We’re already hearing from producers questioning whether they should or shouldn’t treat their processing potato piles to maintain sprout suppression. There’s no easy answer. While maintaining quality is key to any future return, investing in one’s pile is painful if you’re not sure it’ll have a buyer. Growers who applied a heavier dose of chlorpropham (CIPC) early in the season, or who have maintained 1,4 DMN applications have the luxury of some decision-making time. Growers who applied a lower rate of CIPC early in the storage season will have to make a decision fairly soon on some kind of further sprout suppression.
Be aware, by this time of year, your pile has done a lot of settling. While a CIPC application may have been successful earlier in the year, CIPC’s particle-nature makes it much harder to apply effectively to a well settled pile. An inadequate whiff of CIPC can cause your tubers to internally sprout, making them unsalable. 1,4 DMN won’t trigger that loop, making it a less risky late-season product.
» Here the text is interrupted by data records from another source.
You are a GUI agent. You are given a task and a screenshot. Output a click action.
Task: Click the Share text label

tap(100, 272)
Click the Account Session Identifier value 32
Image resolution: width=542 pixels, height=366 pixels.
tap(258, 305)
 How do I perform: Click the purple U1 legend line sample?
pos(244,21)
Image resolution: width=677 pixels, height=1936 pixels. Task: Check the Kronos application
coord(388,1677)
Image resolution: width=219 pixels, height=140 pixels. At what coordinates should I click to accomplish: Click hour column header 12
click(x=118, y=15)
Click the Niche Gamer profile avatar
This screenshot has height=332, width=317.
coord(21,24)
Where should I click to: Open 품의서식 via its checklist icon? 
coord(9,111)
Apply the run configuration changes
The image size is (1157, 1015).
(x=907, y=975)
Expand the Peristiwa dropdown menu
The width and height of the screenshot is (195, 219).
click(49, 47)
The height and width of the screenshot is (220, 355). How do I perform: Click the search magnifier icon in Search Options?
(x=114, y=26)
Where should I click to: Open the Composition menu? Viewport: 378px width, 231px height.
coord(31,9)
What’s my advice to get through the coming months? First, I recommend you keep your ears open and listen to your producer groups. They’re doing their best to collect and share as much good information as possible and to advocate on your behalf to government. Secondly, grow excellent potatoes and manage them well through storage. At the end of the day, farmers need to produce quality product. With a glut on the market, quality will be king more than ever. And finally, while there are likely rockier, more uncomfortable times ahead, have confidence we will get through. Farmers have been caught in difficult situations before and have proven their resilience again and again. We’re all in this together.